Text:
★ ★ ★ ★
Throw in a wind that makes the eyes and nose water and it all adds up to a seemingly miserable experience.

Yet there you are; hands wrapped around a warm styrofoam cup, a knit cap pulled snuggly over the ears, in righteous awe of a deserted course.

And then there are your playing partners; your fellow frozen travelers. Like the crew of Admiral Byrd’s Expedition, you all plod along the tundra not because you like it, but because there is no other choice for the adventurous soul. It is in your blood. It is undeniable. This is what the truly devoted do.

Over dinner with friends, your wife points at you and wondrously says, “He played golf today!”

You smile proudly, chin rising slightly so all may look upon your still-ruddy face. The other “golfers” at the table smile quietly, instinctively bowing their heads in respect. Those that rode out that gray, blustery November Saturday morning on a sofa now feel a bit cowed. The Alpha golfer has been identified. Respect must be paid.

When asked about your score, you wave a dismissive hand. It matters not, you say. In these conditions the old axiom of the course being your opponent truly has meaning. You battled the land, the air, and the water.

Scribblings on a scorecard? Bah! That is how lesser men judge themselves. You are not bound by crude arithmetic. You survived to tell the tale of a 97 with six 3-putts and four balls lost to the leaves. That is all they must know. Legend crumbles in detail.

So next weekend, when those of you in the Arizona desert or the Florida coastal flats see a high of 64 degrees and think, “Seems a bit nippy”, buck up and strap on the Foot-Joys. Do it for those of us who would kill for a 60-degree day in November or December. Or January. Or February. Hell, even March is dicey.

Cold-weather golf, like links golf, is a bit of a different game. And for the truly devoted, it is like seeing a soulmate in a new light. Different, unexpected, but just as beautiful as the day you met.
★ ★ ★ ★
Material:

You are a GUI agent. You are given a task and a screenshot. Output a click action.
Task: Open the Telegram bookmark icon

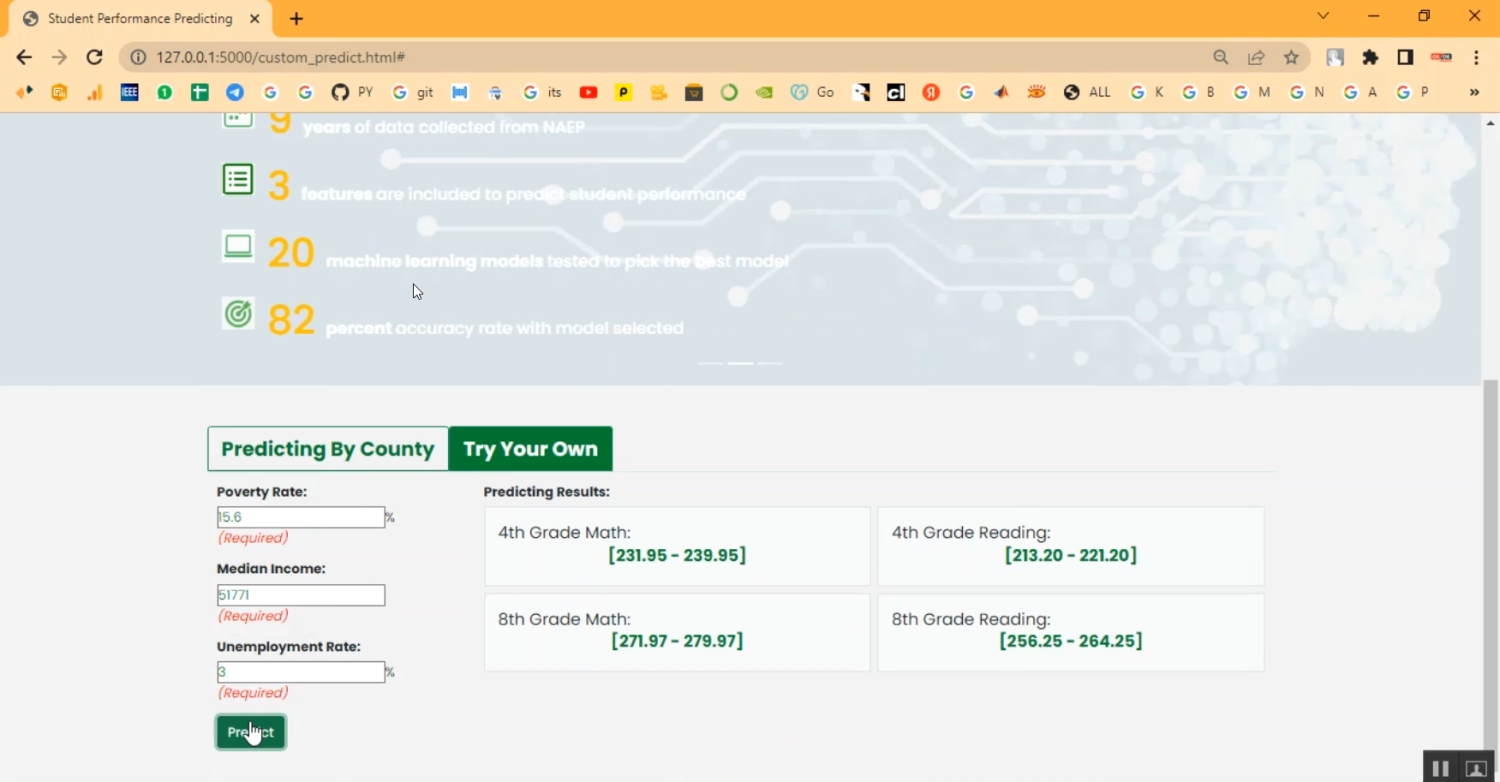tap(234, 92)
★ ★ ★ ★
Exercise brief: Reproduce, word for word, the stretch of the cold-weather golf piece from "Over dinner with" through "must be paid.".

Output for this exercise:
Over dinner with friends, your wife points at you and wondrously says, “He played golf today!”

You smile proudly, chin rising slightly so all may look upon your still-ruddy face. The other “golfers” at the table smile quietly, instinctively bowing their heads in respect. Those that rode out that gray, blustery November Saturday morning on a sofa now feel a bit cowed. The Alpha golfer has been identified. Respect must be paid.